The upcoming NSW election will likely be telling of this recent political change, as we will watch if NSW Labor can convince voters of their worth in government. Owing to this, Labor leader Chris Minns must find a way to differentiate himself and his party from the Liberal party, a task that is being navigated questionably. Minns appears to have been skating on thin ice in the past few months despite Labor's consistent lead in the polls. His failure to support recent strikes by teachers, healthcare workers, and transport workers, as well as Dominic Perrottet’s proposed gambling reform has left his supporters with plenty of questions.
In 2015, Minns was elected to represent the Sydney suburb of Kogarah in the NSW parliament. His political record is of interest, not only due to the rapidly approaching state election, but because it is a concentrated expression of the character of Labor . This character is particularly important in the coming election, as it has been 27 years since NSW Labor’s last election win, when Bob Carr won by a single seat in 1995. Minns appears to have a colossal task ahead of him. However, to maintain its position of power the Coalition must also cling onto seats, which, after 12 years in government, could be difficult for the Coalition.
Minns has decided to stick to textbook Labor issues, a strategy that helped Western Australia’s Mark McGowan achieve success. Essentially, Minns plans to mirror policies that have delivered favourable electoral results in other Labor states such as fair work legislation, investing in local manufacturers and a focus on social services. However, this is proving challenging as, unlike in other states Perrottet has emerged from the shadow of his popular predecessor, Gladys Berejiklian, and slowly developed his own image.
One clash between Labor and the Coalition’s policies is regarding Perrottet’s proposed gambling reform which would see the implementation of a mandatory cashless gambling card required to use gambling machines throughout the state. This reform proposal came after findings by the NSW Crime Commission which revealed poker machines were being used to launder billions of dollars in criminal proceeds, and that opportunistic crimes were being committed to fuel poker machine addictions. The United Workers Union, the Royal Australian College of Surgeons, the NSW section of the Health Services Union, and Mark Morey, the commissioner of the NSW Police, and Liberal statesman John Howard have all endorsed Perrottet’s decision. Minns has declined the call for bipartisan support for these proposed changes or to denounce the aggressive lobbying efforts of the gambling industry. Minns is instead endorsing the voluntary ClubsNSW trial idea. However, since these trials are not mandatory, it is doubtful that those who profit illegally from poker machines or suffer from gambling addiction will choose to participate. Many see this as risky given the need for gambling reform is evident and urgent.

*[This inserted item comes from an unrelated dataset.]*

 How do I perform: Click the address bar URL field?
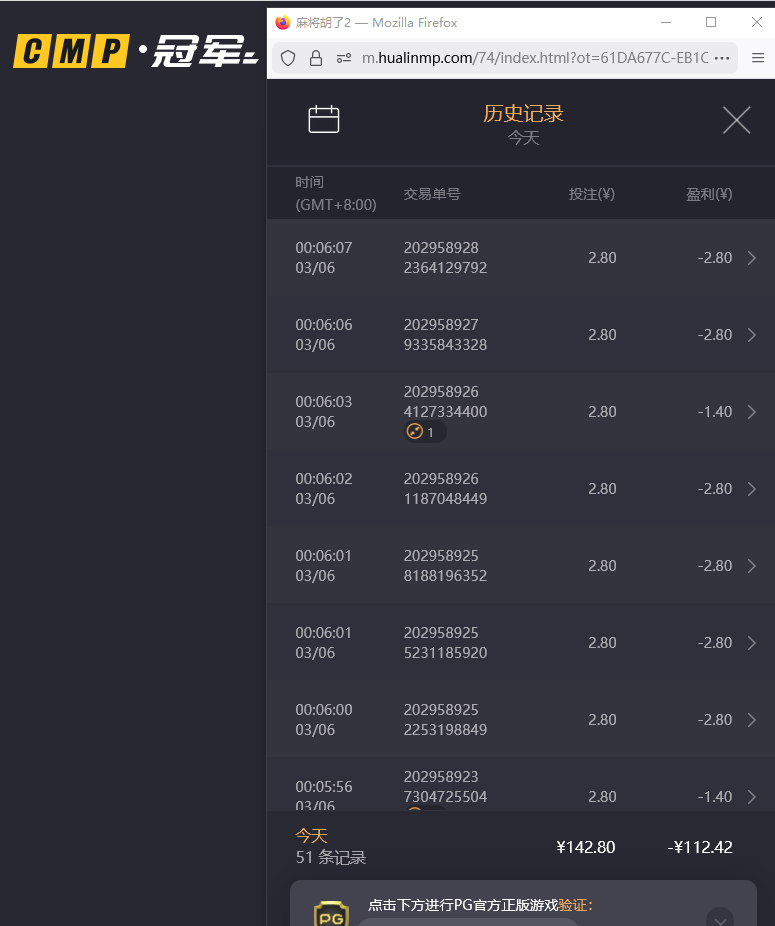coord(535,58)
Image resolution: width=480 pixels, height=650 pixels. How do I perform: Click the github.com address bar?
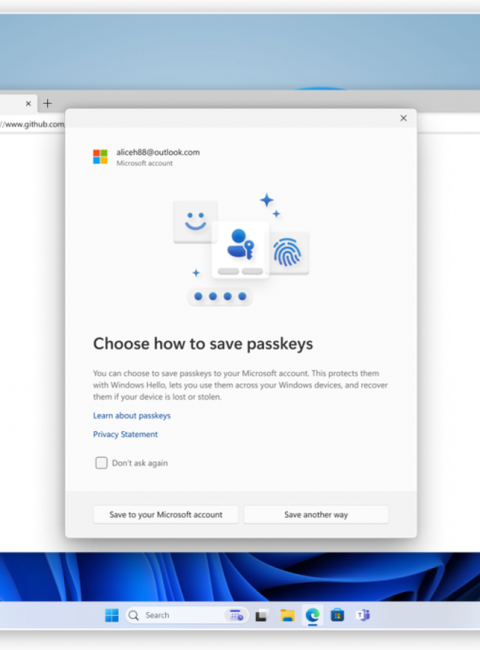tap(32, 124)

Another contentious issue for the upcoming election is the critical issues NSW faces within the education, healthcare and transport sectors, with union members in these industries staging several strikes during 2021 and 2022. In recognising the immense size of these issues, Minns has promised to help fix them, claiming Labor is "ready for the challenge, [and] we want the responsibility", as reported by The Canberra Times. Two of the main issues in the education sector currently are the lack of teachers in the workforce and subsequent teacher burnout, which Minns intends to fix by offering at least 10,000 temporary teachers across NSW permanent roles. He also pledges to help cut admin work for teachers down by five hours per week to, as he claims, “Get teachers back to doing what they do best - teaching our kids!’” However, these promises were largely matched by Premier Perrottet, who said he would also shift 10,000 temporary teachers into permanent positions. Regarding the transport sector, Minns stated that a new fleet of trains would be manufactured in NSW to replace the state’s outdated railway infrastructure. Additionally, he claimed he would assist the healthcare sector by increasing healthcare financing and nurse staffing, removing the pay ceiling in the public sector, and stopping privatisation.

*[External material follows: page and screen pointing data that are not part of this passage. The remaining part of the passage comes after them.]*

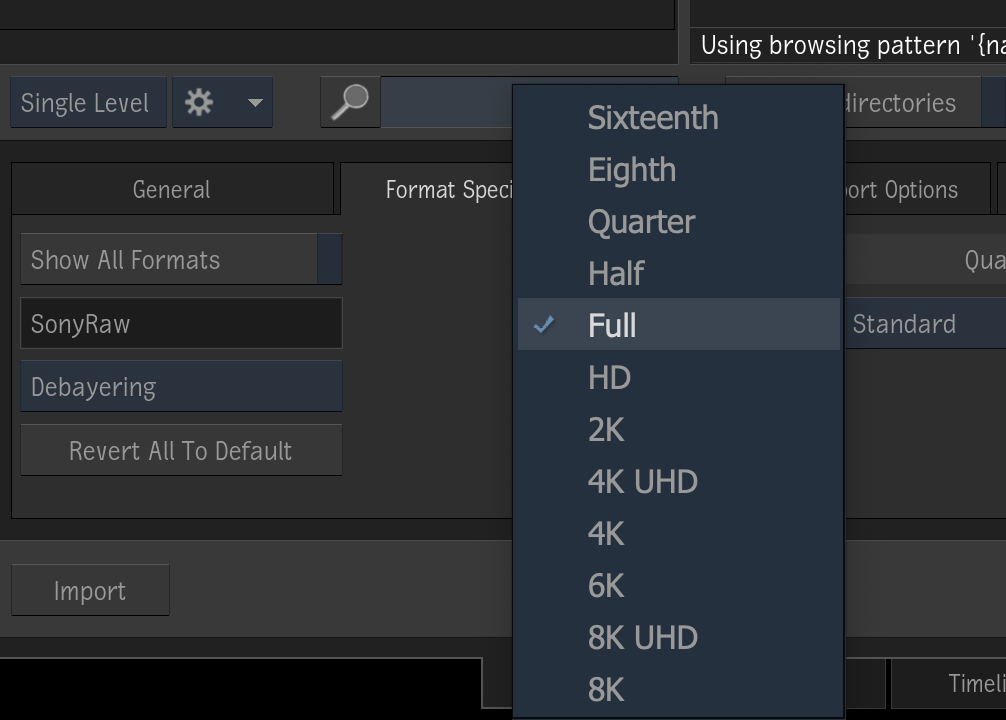The height and width of the screenshot is (720, 1006).
Task: Click the magnifying glass search icon
Action: coord(350,102)
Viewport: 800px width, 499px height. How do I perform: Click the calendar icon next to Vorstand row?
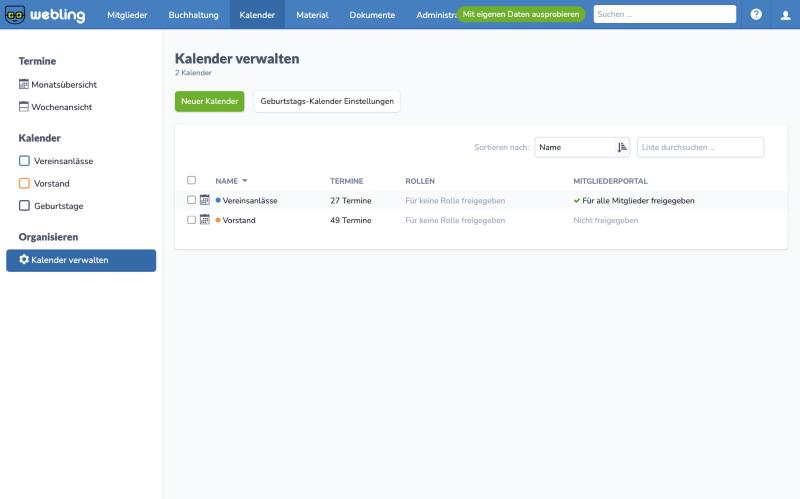tap(205, 220)
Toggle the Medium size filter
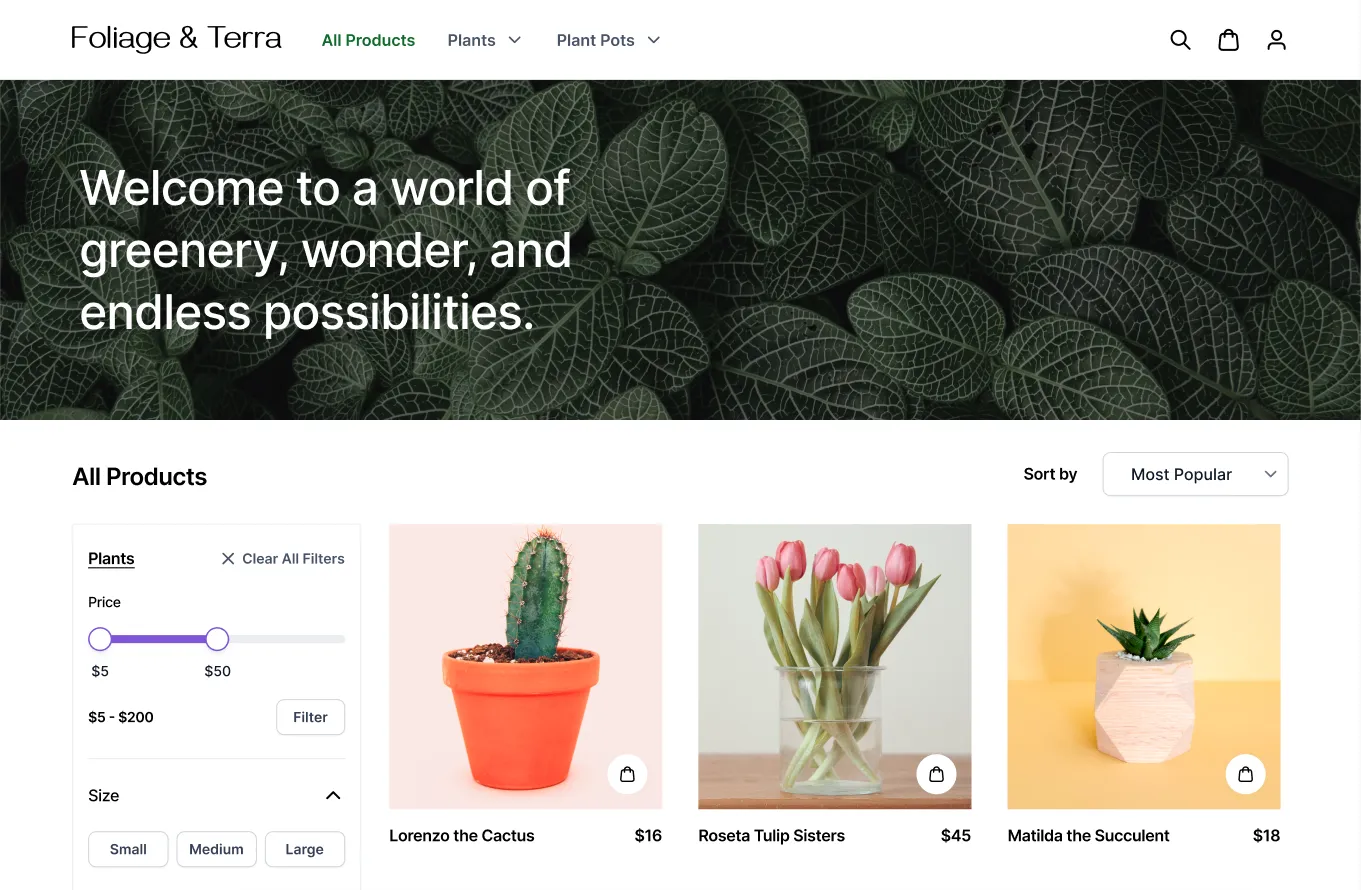This screenshot has height=890, width=1361. pyautogui.click(x=216, y=849)
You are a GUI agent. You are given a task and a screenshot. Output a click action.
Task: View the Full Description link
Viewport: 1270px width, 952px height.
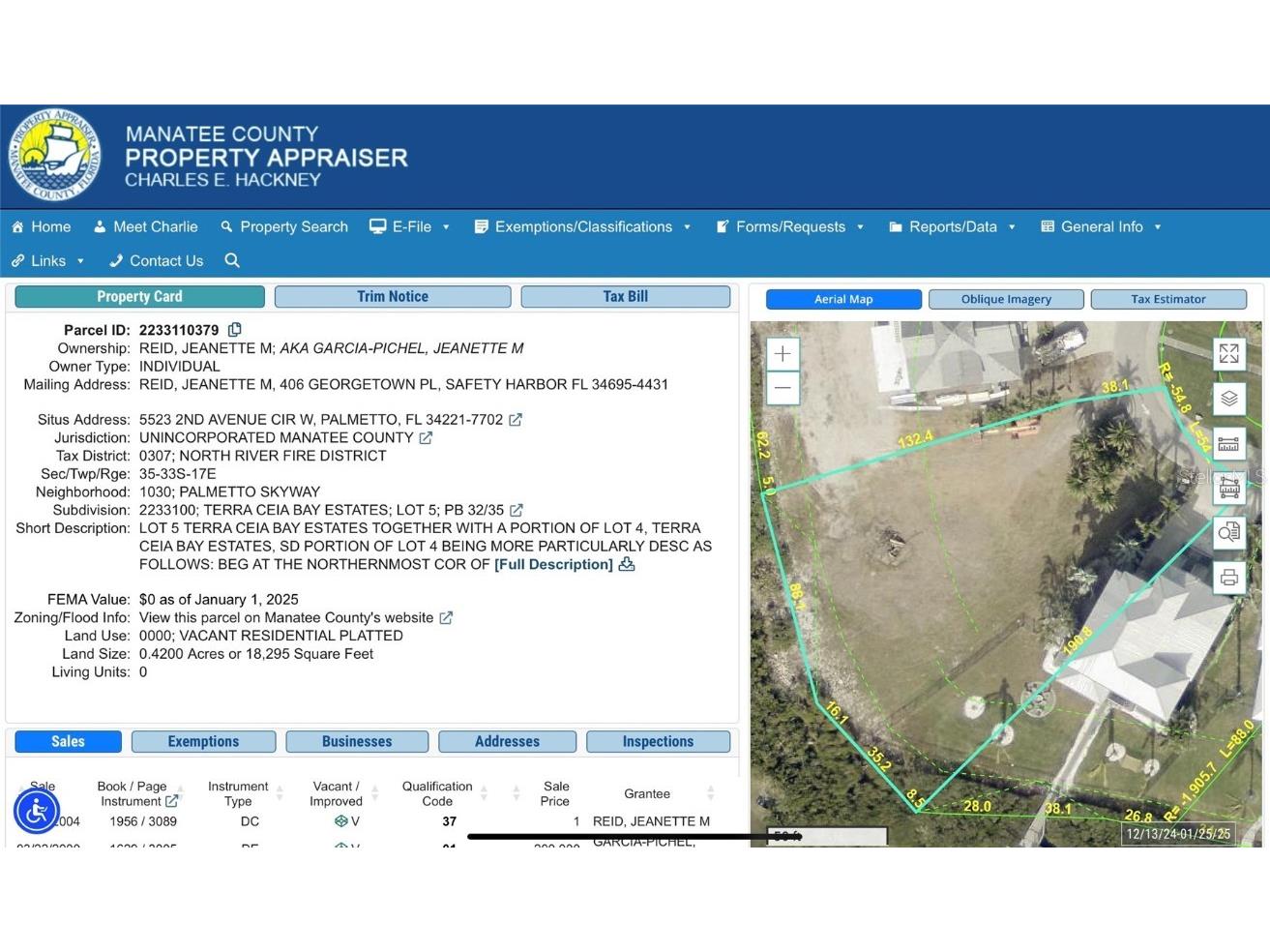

Minns’ current political stance can be described as a concerted effort to tackle some of NSW most significant political issues. He remains a nuanced political figure who is helping to determine the future of the Labor party state-wide and federally. However, the lack of differentiation between him and current Premier Perrottet on critical policies has left many voters confused and concerned about the future. So far, the majority of voters prefer the NSW Labor party's new policy proposal over the Coalitions. Still, only time will tell if this consensus will be upheld into the March election.